---------- EXERCISE INPUT ----------

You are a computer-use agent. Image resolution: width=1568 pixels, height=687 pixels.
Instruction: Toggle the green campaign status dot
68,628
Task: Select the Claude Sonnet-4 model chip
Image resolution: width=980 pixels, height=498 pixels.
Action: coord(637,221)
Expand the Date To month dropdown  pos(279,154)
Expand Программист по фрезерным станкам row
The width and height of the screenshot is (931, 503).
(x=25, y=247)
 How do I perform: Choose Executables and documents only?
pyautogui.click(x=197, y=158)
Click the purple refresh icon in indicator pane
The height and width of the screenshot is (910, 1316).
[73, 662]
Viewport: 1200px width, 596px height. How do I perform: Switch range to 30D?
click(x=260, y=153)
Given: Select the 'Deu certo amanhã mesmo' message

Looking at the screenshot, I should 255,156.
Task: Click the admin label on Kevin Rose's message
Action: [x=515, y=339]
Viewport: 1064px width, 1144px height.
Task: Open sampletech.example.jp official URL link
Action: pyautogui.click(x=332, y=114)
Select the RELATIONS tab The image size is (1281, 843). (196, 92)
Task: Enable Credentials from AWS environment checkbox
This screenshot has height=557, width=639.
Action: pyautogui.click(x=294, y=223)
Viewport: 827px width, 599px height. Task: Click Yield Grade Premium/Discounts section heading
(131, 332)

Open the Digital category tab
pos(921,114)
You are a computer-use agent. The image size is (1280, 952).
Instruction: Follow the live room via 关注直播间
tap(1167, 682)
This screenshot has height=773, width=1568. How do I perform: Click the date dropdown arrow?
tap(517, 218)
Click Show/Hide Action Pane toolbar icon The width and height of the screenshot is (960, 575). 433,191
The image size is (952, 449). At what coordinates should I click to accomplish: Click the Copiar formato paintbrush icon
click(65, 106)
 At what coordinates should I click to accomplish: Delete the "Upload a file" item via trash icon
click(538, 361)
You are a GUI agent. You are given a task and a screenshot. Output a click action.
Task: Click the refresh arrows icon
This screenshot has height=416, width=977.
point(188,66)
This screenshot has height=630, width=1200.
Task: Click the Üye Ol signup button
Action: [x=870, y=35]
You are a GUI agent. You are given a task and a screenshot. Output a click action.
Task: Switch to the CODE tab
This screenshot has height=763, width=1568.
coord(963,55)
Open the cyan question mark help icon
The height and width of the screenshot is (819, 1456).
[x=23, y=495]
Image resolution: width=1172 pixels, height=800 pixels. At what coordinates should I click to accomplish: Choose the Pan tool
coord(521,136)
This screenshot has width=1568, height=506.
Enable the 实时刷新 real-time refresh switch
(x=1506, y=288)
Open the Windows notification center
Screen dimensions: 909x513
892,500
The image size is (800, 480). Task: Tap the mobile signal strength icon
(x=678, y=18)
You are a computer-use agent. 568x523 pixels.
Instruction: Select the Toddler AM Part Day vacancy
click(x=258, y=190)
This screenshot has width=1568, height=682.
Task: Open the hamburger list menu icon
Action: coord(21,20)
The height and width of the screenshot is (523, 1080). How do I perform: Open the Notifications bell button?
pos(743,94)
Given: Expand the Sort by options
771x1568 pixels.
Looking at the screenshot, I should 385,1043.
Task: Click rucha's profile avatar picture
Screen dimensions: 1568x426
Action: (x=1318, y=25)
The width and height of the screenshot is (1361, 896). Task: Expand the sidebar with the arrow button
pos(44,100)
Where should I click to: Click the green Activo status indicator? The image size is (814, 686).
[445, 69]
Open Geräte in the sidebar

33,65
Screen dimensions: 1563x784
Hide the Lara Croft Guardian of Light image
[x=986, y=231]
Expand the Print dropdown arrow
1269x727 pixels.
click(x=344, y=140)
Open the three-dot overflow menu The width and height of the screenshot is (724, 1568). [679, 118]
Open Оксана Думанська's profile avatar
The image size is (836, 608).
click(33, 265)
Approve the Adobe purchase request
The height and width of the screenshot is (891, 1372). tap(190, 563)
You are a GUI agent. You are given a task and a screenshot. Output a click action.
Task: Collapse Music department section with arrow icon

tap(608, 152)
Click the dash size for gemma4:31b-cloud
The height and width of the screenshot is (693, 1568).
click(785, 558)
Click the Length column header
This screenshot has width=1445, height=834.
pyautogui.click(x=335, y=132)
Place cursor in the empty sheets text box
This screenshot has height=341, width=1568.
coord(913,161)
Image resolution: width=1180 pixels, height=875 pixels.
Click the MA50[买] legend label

----------

▶ TO BE DONE
Present the stretch of entries from the line containing "Task: Enable Credentials" through the line containing "click(538, 361)" as a Markdown table with the columns Row and Line. Number each line and skip blank ones.

▶ IN RESPONSE
| Row | Line |
|---|---|
| 1 | Task: Enable Credentials from AWS environment checkbox |
| 2 | This screenshot has height=557, width=639. |
| 3 | Action: pyautogui.click(x=294, y=223) |
| 4 | Viewport: 827px width, 599px height. Task: Click Yield Grade Premium/Discounts section heading |
| 5 | (131, 332) |
| 6 | Open the Digital category tab |
| 7 | pos(921,114) |
| 8 | You are a computer-use agent. The image size is (1280, 952). |
| 9 | Instruction: Follow the live room via 关注直播间 |
| 10 | tap(1167, 682) |
| 11 | This screenshot has height=773, width=1568. How do I perform: Click the date dropdown arrow? |
| 12 | tap(517, 218) |
| 13 | Click Show/Hide Action Pane toolbar icon The width and height of the screenshot is (960, 575). 433,191 |
| 14 | The image size is (952, 449). At what coordinates should I click to accomplish: Click the Copiar formato paintbrush icon |
| 15 | click(65, 106) |
| 16 |  At what coordinates should I click to accomplish: Delete the "Upload a file" item via trash icon |
| 17 | click(538, 361) |